This site is intended for health professionals only


DHSC announces £150m cyber security plan in the wake of NHS hack attack

The Government has promised to spend £150m on cyber security for the NHS over the next three years.

This announcement follows last year’s WannaCry cyber-attack which saw nearly 600 GP practices locked out of their systems and at least 80 NHS trusts affected.

The Department of Health and Social Care announced their plans to improve the NHS’s ‘resilience against attacks’, which includes a new ‘multi-million’ security deal with Microsoft for all health and care organisations. 

The new security deal will give NHS trusts the ability to detect threats, isolate infected machines and kill malicious processes before they are able to spread.

While £60m has already been invested in cyber security since 2017, the Government’s new £150m pledge has been made to ‘improve resilience’, and will include a new NHS Digital Security Operations Centre which will allow NHS Digital to respond to cyber-attacks faster and reduce the impact on infrastructure.

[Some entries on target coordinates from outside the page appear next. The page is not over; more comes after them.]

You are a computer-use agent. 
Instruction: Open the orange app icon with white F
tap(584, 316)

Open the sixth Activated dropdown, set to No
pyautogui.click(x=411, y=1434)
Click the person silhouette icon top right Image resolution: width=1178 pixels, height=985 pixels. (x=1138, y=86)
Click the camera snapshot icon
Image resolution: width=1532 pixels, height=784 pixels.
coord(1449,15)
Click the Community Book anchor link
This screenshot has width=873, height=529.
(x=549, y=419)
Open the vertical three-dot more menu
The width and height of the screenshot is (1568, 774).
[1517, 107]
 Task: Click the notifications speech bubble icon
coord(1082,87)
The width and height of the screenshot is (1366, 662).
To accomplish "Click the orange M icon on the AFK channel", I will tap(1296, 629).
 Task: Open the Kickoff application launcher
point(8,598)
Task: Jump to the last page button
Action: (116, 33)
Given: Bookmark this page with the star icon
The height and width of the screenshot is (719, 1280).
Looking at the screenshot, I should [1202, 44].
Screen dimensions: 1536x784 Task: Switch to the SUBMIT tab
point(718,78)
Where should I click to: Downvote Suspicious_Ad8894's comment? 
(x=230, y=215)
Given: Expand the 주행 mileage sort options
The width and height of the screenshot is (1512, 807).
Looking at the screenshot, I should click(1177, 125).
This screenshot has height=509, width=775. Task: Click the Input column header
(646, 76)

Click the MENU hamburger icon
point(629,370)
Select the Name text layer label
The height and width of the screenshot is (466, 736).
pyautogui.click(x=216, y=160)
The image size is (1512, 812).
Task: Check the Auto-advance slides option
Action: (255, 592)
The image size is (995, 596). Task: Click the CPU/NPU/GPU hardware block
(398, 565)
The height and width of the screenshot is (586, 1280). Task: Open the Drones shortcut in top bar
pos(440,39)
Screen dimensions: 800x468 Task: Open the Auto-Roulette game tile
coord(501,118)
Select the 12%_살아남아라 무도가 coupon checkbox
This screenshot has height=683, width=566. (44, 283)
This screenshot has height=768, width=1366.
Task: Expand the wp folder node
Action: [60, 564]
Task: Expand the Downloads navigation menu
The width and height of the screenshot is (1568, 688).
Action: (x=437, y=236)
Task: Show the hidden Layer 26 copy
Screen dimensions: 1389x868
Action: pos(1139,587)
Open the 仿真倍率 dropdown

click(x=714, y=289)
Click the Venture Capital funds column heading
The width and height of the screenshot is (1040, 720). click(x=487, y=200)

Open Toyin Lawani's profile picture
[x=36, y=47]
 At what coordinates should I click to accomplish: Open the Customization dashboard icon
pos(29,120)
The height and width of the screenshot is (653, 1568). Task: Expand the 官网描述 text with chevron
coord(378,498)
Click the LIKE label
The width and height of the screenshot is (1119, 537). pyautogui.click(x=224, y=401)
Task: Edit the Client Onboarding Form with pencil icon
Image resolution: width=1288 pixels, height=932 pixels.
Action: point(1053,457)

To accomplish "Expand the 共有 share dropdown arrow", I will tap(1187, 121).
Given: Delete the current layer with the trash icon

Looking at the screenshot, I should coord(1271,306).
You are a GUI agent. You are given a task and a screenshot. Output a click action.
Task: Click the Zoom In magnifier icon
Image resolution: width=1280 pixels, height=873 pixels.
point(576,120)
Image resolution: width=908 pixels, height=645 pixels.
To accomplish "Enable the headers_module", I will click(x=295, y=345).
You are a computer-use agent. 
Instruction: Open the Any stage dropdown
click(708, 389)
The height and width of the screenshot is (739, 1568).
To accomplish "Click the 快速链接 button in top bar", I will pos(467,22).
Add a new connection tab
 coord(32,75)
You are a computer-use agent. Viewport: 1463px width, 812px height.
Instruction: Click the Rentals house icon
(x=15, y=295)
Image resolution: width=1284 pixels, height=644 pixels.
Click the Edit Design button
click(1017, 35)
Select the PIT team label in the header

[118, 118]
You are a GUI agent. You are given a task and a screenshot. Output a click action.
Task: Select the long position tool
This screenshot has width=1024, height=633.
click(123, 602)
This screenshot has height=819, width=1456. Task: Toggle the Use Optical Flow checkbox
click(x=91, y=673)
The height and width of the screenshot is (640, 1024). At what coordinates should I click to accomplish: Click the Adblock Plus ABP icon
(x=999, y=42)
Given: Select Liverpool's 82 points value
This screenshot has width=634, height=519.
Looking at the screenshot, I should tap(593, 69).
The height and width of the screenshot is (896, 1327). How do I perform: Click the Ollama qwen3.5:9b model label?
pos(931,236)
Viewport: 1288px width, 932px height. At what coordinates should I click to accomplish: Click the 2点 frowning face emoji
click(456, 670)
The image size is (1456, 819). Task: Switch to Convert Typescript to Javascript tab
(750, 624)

Health secretary Jeremy Hunt said: ‘We know cyber attacks are a growing threat, so it is vital our health and care organisations have secure systems which patients trust… This new technology will ensure the NHS can use the latest and most resilient software available – something the public rightly expect.’

Health minister Lord O’Shaughnessy added: ‘This will give patients greater confidence in how their information is managed by the NHS.’

Microsoft UK chief executive officer Cindy Rose said: ‘The importance of helping to protect the NHS from the growing threat of cyber-attacks cannot be overstated. The introduction of a centralised Windows 10 agreement will ensure a consistent approach to security that also enables the NHS to rapidly modernise its IT infrastructure.

‘This agreement ensures NHS staff have the best tools available to help with the incredible work they do, ultimately enabling them to deliver even greater patient care.’

This news comes after MPs called the Government’s progress on NHS cyber safety ‘alarming’ earlier this month, and gave the DHSC just over two months to make progress on their list of 22 ‘lessons learned‘ from the WannaCry attack.